Set task: Please add 142 to every coordinate in the answers for the stretch from the line containing "immunological [459, 1111]" through the line containing "Possibility [91, 464]". Then write out only those lines again, with their requests kept.

Given records:
— begin —

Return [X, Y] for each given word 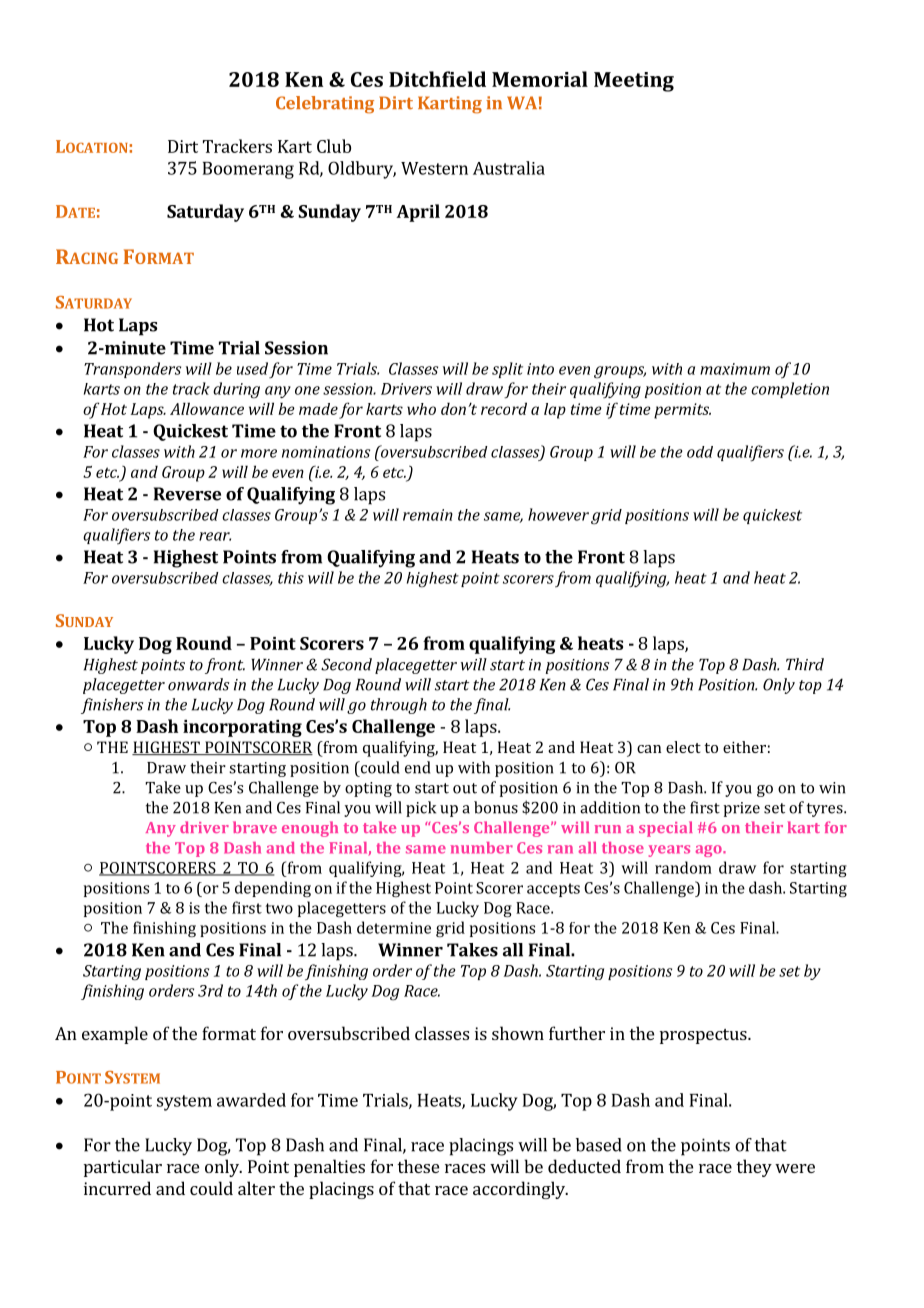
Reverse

— end —
— begin —

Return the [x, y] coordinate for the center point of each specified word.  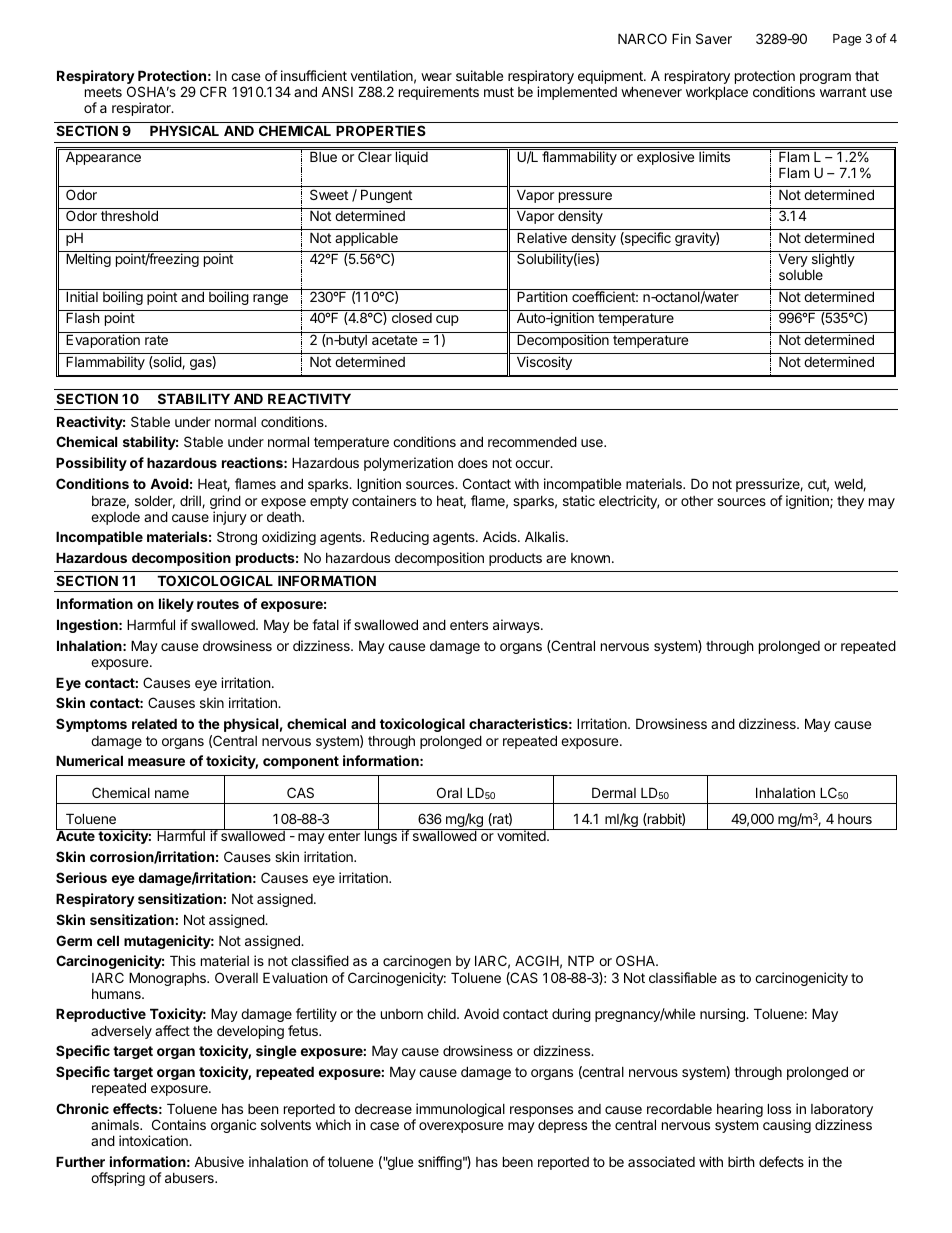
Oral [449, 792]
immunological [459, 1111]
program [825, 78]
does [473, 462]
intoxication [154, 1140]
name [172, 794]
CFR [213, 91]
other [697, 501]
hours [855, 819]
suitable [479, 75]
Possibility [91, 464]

— end —

Exercise response:
immunological [601, 1253]
program [967, 220]
does [615, 604]
intoxication [296, 1282]
name [314, 936]
CFR [355, 233]
other [839, 643]
hours [997, 961]
suitable [621, 217]
Possibility [233, 606]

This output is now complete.